My gripe here concerns section 4 of the paper, "Semantical Rules." Quine writes (page numbers from From a Logical Point of View):
Once we seek to explain 'S-is-analytic-for-L' for variable 'L'..., the explanation 'true according to the semantical rules for L' is unavailing; for the relative term 'semantical rule of' is as much in need of clarification, at least, as 'analytic for.' (34)
So Quine is telling us that there is no decent explanation or clarification of the term 'semantical rule of,' if we generalize away from particular languages.

It seems to me that the next question we should ask is: how does Carnap characterize these semantic rules? Is it as unclear as Quine alleges? To answer that, we have to look at an extremely underread book: Carnap's Introduction to Semantics (1942). There Carnap says:
a semantical system [is] ... a system of rules, formulated in a metalanguage and referring to an object language, of such a kind that the rules determine a truth-condition for every sentence of the object language, i.e., a sufficient and necessary condition for its truth. In this way the sentences [of the object language -GFA] are interpreted, i.e., made understandable. (22)
What are some of Carnap's examples of semantic rules? (Where English is both the object and metalanguage):
-'Chicago' designates Chicago etc.
-The truth-tables for the usual propositional connectives

Now I want to know what Quine finds unacceptable (unclear, unexplained, 'unintelligible' he says elsewhere in "Two Dogmas") about Carnap's characterization of semantic rules. This isn't just a matter of my pounding or kicking the table and saying 'I really do understand them' -- rather, it seems to me that if Quine is right that these things are unclear, then logic (at least logic that is not purely syntactic/ proof-theoretic) is unclear. In order to specify an artificial language in model-theoretic terms at all, we need to be able to say things like "Modus Ponens is an inference rule in such-and-such language" -- and if that is not clear, then logicans working in model theory are stumbling around in an unintelligible haze. If we cannot (intelligibly) lay down/ identify semantical rules such as this one and the others Carnap mentions, then the logician cannot (intelligibly) specify interpreted languages to study.
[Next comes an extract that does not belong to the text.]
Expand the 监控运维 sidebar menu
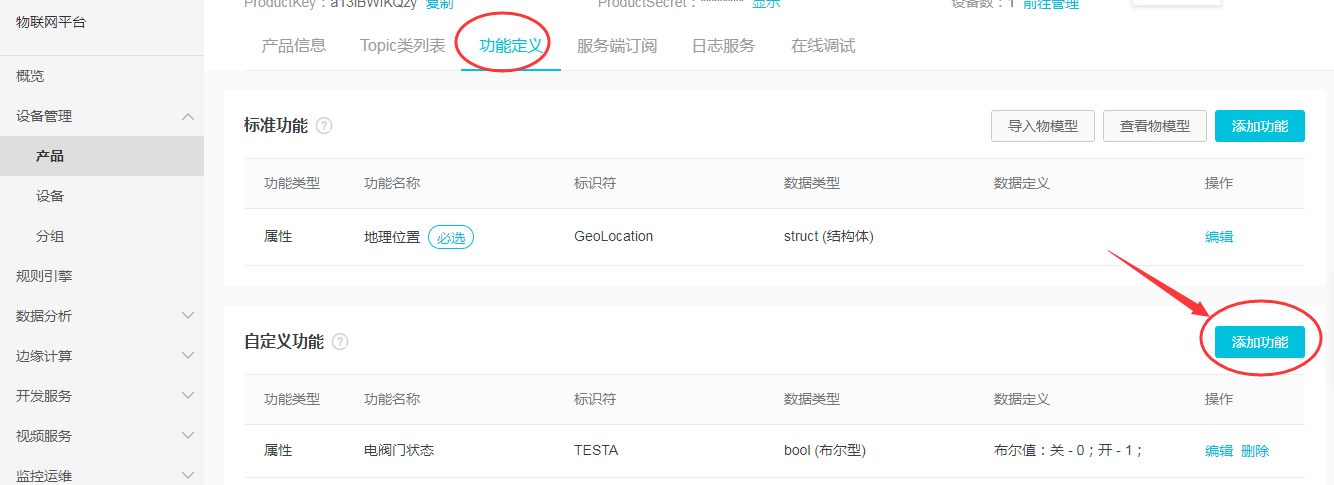[x=188, y=476]
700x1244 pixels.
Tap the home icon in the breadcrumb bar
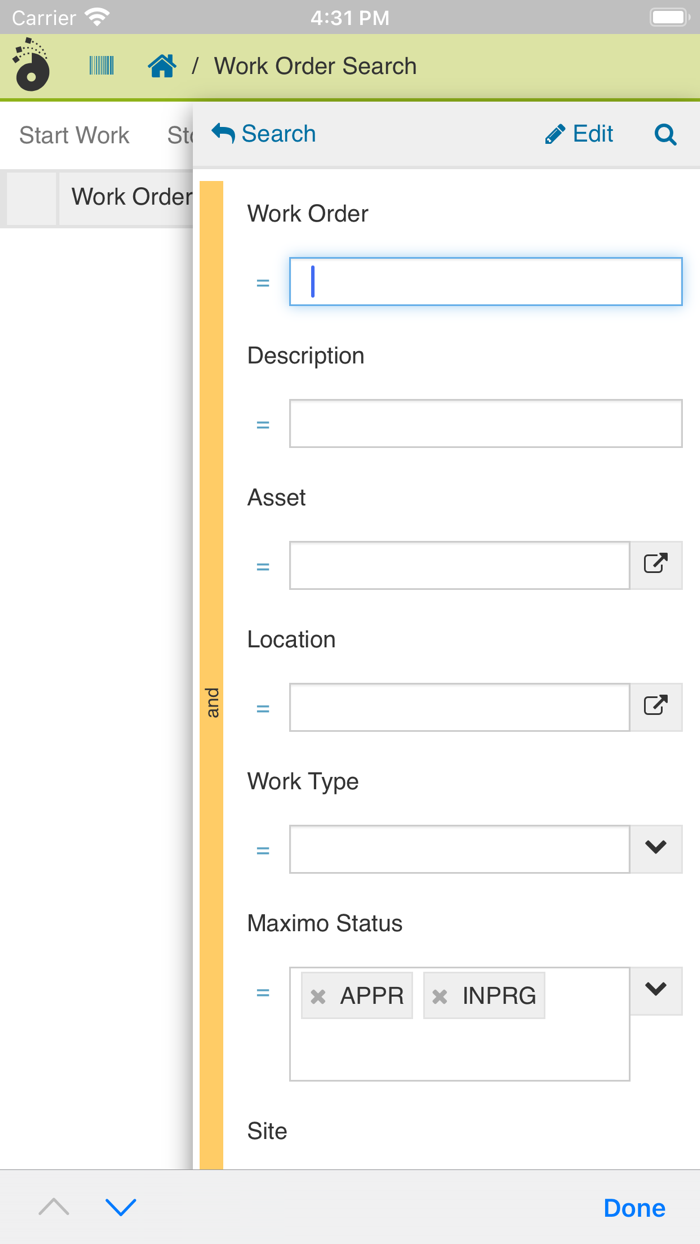coord(162,65)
Thus concludes my main rant. A couple further things should be said before signing off, though. First: Quine, in "Notes on the Theory of Reference" and elsewhere, says that "'Chicago' designates Chicago," "'Snow is white' is true iff snow is white" and the like are basically comprehensible (p.138 in From a Logical PoV). That this is in tension with Quine's criticism in "Two Dogmas" has been pointed out (in different terms) already, by Marian David in Nous 1996. Second, there is one real difference between the semantic rules Carnap uses and the ones Quine favors and we usually use today, pertaining to hte interpretation of predicates and relation letters. Carnap sets up the following as a semantic rule: 'Blue' designates the property of being blue.
And here Quine would have a (more) direct disagreement with Carnap: Quine rejects intensional languages in general, and properties (for Carnap) are to be understood intensionally. So to generate a clean Quinean argument against semantic rules from the above quotation, we can fall back on Quine's rejection of non-extensional discourse as unclear and unintelligible. But this view of Quine's has won far fewer supporters than his rejection of the analytic-synthetic distinction.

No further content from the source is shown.